Bebê de propaganda

Ontem, a Johnsons divulgou sua campanha de dia das mães com um bebê lindo, como sempre. O protagonista, um pequenino com
Síndrome de Down, fez bonito não só por si. Tornou visíveis milhares de crianças e adultos que tem sido ignorados pela mídia. Celebrei. Esperancei.

E também me lembrei de uma passagem de três anos atrás, quando Alice tinha oito meses. Havíamos recebido há pouco tempo o diagnóstico de Paralisia Cerebral e Síndrome de West. Era, ainda, a primeira semana que ela atravessava sem o suporte adicional da bala de oxigênio para respirar.

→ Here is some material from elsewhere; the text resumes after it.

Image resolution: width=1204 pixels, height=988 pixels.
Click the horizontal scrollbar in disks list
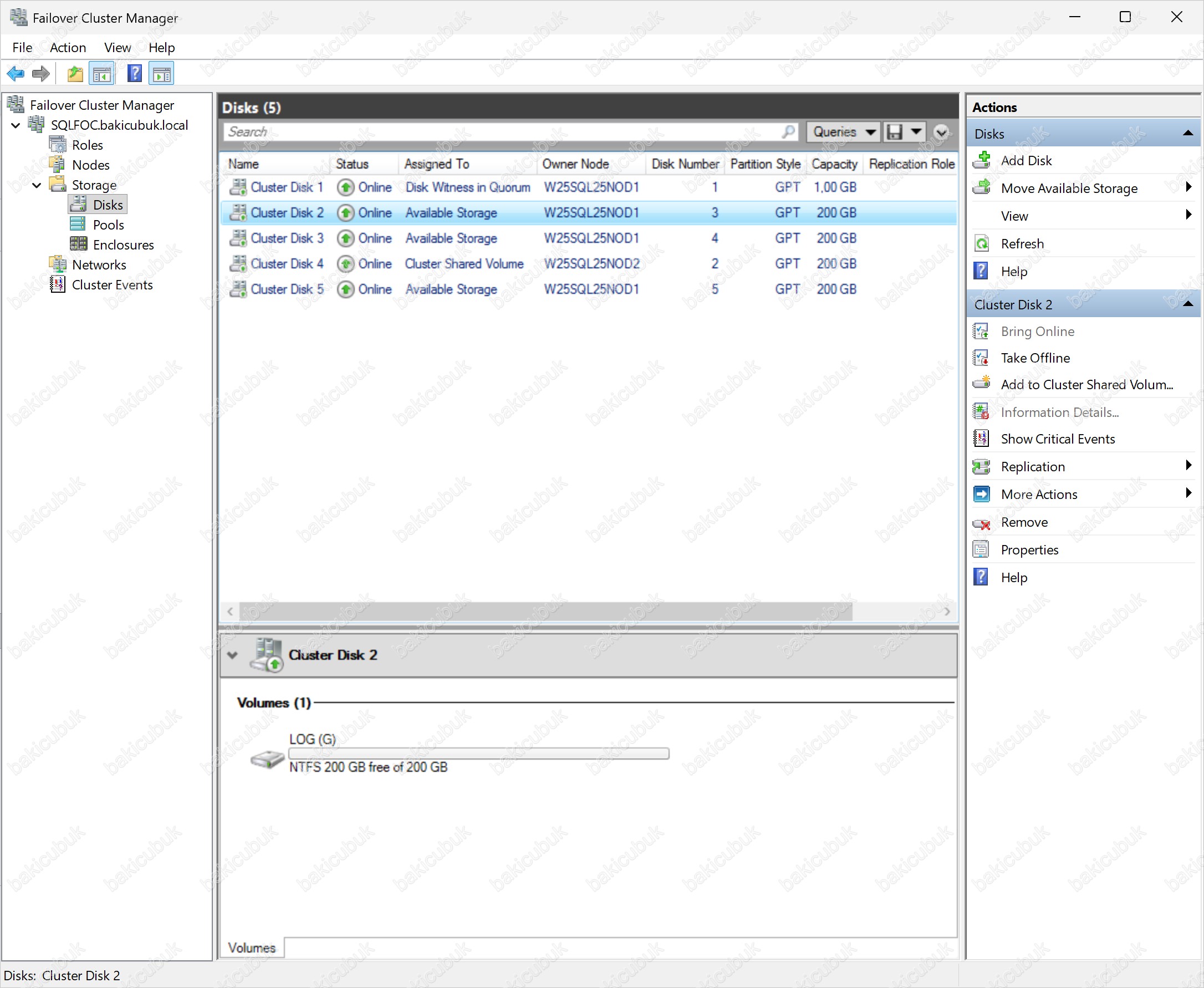coord(545,611)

Naquela tarde de sábado, preparei a água na banheira como quem recria o próprio útero. Macia era a pele de minha filha, límpido era o coração de sua mãe. Tudo era vida e ternura. O calor, o toque, a umidade, nossas testemunhas. Nada mais tinha espaço entre nós. Nem mesmo diagnósticos. Sobretudo, os diagnósticos. Éramos apenas mãe e filha – e um manifesto de amor.

O encantamento por minha pequena, a alegria por viver um momento tão singelo eram imensos. O registro em foto foi o artifício que elegi para guardar a sensação. Mas nem era preciso: a memória desse dia permanece acessível ao sentimento.

Um viva à publicidade que nos representa!

#todobebeéumbebe

*não, esse não é um post patrocinado.